Operasi SAR Kecelakaan Pesawat ATR Resmi Ditutup, Ini Alasannya

2 hours ago 1

Tim SAR gabungan menggotong kantong berisi jenazah korban kecelakaan pesawat ATR 42-500 menuju mobil ambulans usai dilakukan pelabelan di Posko AJU Tompo Bulu, Kabupaten Pangkajene dan Kepulauan, Sulawesi Selatan, Kamis (22/1/2026). Tim SAR gabungan berhasil mengevakuasi jenazah korban ketiga kecelakaan pesawat ATR 42-500 yang hilang kontak pada Sabtu (17/1) ke Posko AJU Tompo Bulu dan langsung dibawa ke rumah sakit Bhayangkara Makassar untuk diidentifikasi.
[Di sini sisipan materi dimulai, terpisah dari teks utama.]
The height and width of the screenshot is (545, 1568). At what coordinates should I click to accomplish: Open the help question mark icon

REPUBLIKA.CO.ID, MAKASSAR— Kepala Basarnas RI Marsekal Madya TNI Mohammad Syafii menyatakan Operasi SAR pencarian 10 orang korban kecelakaan pesawat ATR 42-500 di wilayah pegunungan Bulusaraung, Kabupaten Pangkep, pada hari ketujuh akhirnya resmi ditutup.
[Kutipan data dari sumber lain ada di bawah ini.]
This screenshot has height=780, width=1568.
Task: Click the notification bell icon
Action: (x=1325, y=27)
"Malam hari ini. Saya selaku Kepala Badan SAR Nasional, selaku SAR Coordinator, mendeclaire bahwa operasi pencarian dan evakuasi terhadap kecelakaan pesawat ATR, saya nyatakan selesai" ucapnya saat konferensi pers di Kantor Basarnas Makassar, Sulawesi Selatan, Jumat (23/1/2026) malam.

Alasan operasi tersebut ditutup, setelah ditemukannya korban dengan jumlah tujuh body pack (kantong), enam diyakini berisi jenazah utuh dan satu body part (potongan tubuh) pada hari ketujuh Operasi SAR dan telah diserahkan ke DVI.
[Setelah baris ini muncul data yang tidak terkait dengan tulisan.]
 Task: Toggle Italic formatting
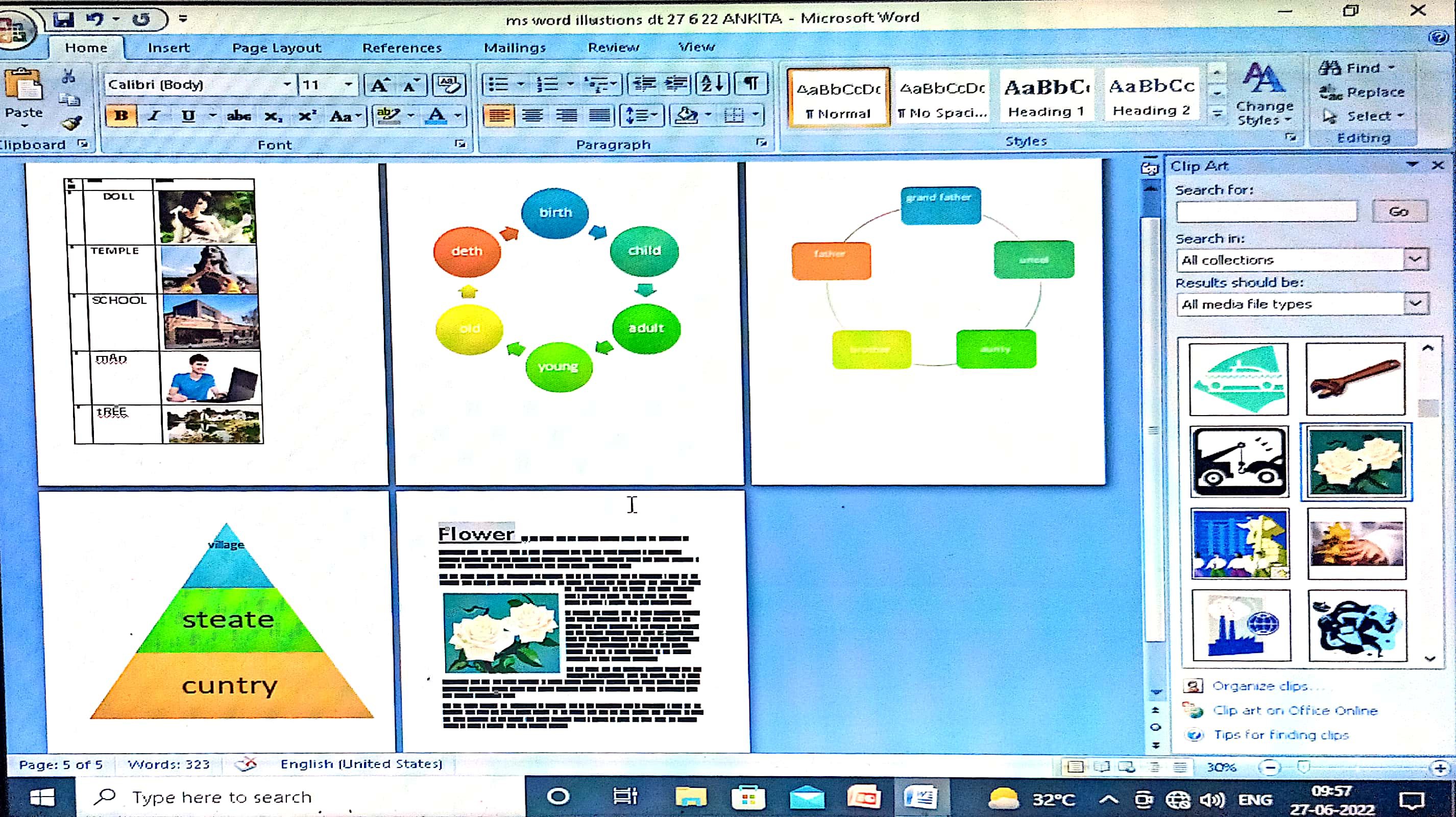(153, 116)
Sebelumnya, empat kantong telah diserahkan ke Posko DVI Biddokes Polda Sulsel di Makassar untuk diidentifikasi.

Tiga korban dinyatakan teridentifikasi telah diambil keluarganya, dan satu kantong masih diidentifikasi.

"Kita sama-sama menyaksikan cuaca hari ini cukup baik. Hari pertama kondisi cuaca sangat sulit. Hari kedua kita menemukan korban pertama, hari ketiga korban kedua. Dan hari ini, ketujuh operasi secara optimal mengevakuasi seluruh korban yang ditemukan," paparnya.

Meski operasi SAR telah ditutup, kata dia, namun berdasarkan hasil koordinasi melibatkan seluruh sektor terkait termasuk DVI dan Komite Nasional Keselamatan Transportasi (KNKT), maka bisa dilanjutkan dengan operasi evakuasi.